**TASK DESCRIPTION:**
Write out the listing verbatim. No pictures belong in it.
++++++
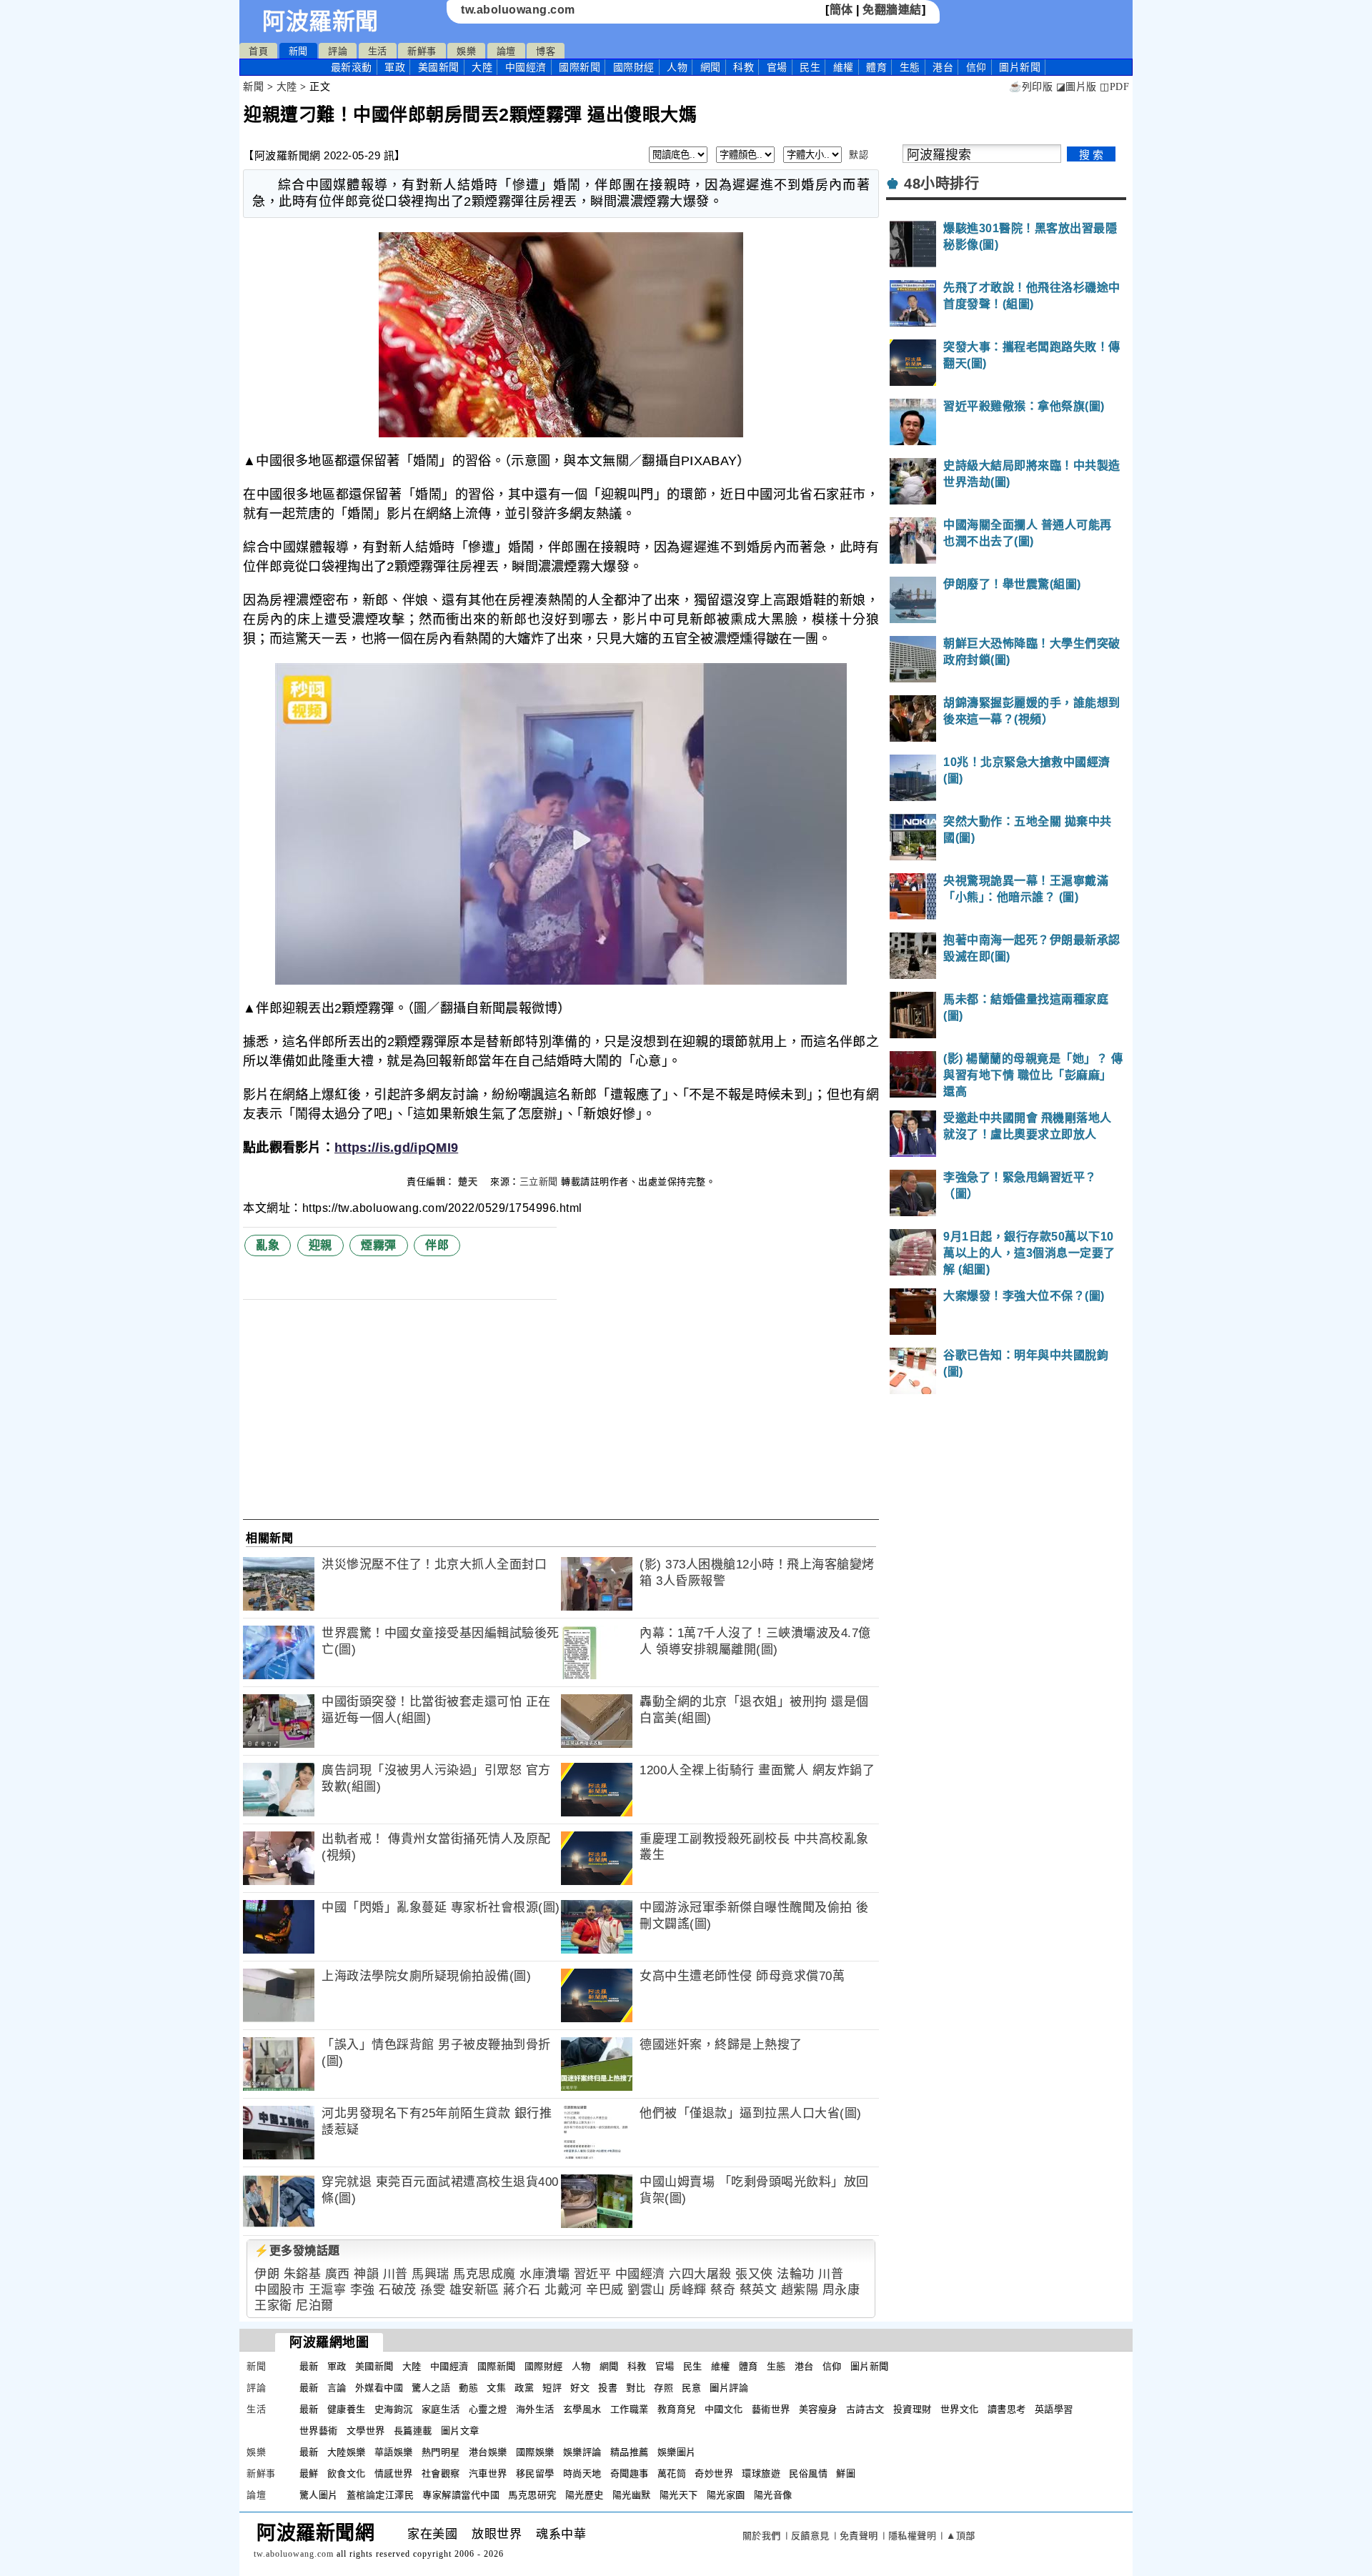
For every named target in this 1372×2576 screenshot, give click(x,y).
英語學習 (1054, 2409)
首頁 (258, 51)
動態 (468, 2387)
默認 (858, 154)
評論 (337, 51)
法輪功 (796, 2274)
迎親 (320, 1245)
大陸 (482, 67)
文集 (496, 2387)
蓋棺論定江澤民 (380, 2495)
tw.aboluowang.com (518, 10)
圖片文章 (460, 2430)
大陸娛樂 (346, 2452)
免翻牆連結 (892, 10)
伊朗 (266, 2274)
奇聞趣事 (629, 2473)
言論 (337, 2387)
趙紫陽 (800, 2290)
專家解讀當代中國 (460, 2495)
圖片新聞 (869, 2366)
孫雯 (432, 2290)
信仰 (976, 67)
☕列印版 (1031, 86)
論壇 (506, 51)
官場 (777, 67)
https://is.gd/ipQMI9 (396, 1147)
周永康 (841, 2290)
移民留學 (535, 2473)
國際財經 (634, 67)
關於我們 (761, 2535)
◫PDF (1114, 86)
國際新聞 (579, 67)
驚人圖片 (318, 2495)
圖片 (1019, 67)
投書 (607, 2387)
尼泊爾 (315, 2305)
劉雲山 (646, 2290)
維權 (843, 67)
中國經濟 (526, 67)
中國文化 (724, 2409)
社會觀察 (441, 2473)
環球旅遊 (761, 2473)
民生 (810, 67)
++++++
**YOUR SOLUTION:**
For every named target in this 1372×2576 screenshot, give click(x,y).
英語學習 (1054, 2409)
首頁 (258, 51)
動態 (468, 2387)
默認 (858, 154)
評論 (337, 51)
法輪功 (796, 2274)
迎親 (320, 1245)
大陸 (482, 67)
文集 (496, 2387)
蓋棺論定江澤民 (380, 2495)
tw.aboluowang.com (518, 10)
圖片文章 (460, 2430)
大陸娛樂 (346, 2452)
免翻牆連結 (892, 10)
伊朗 (266, 2274)
奇聞趣事 (629, 2473)
言論 (337, 2387)
趙紫陽 (800, 2290)
專家解讀當代中國 (460, 2495)
圖片新聞 (869, 2366)
孫雯 (432, 2290)
信仰 (976, 67)
☕列印版 (1031, 86)
論壇 (506, 51)
官場 (777, 67)
https://is.gd/ipQMI9 (396, 1147)
周永康 (841, 2290)
移民留學 (535, 2473)
國際財經 (634, 67)
關於我們 (761, 2535)
◫PDF (1114, 86)
國際新聞 (579, 67)
驚人圖片 (318, 2495)
圖片 (1019, 67)
投書 (607, 2387)
尼泊爾 (315, 2305)
劉雲山 (646, 2290)
維權 (843, 67)
中國經濟 (526, 67)
中國文化 (724, 2409)
社會觀察 (441, 2473)
環球旅遊 (761, 2473)
民生 (810, 67)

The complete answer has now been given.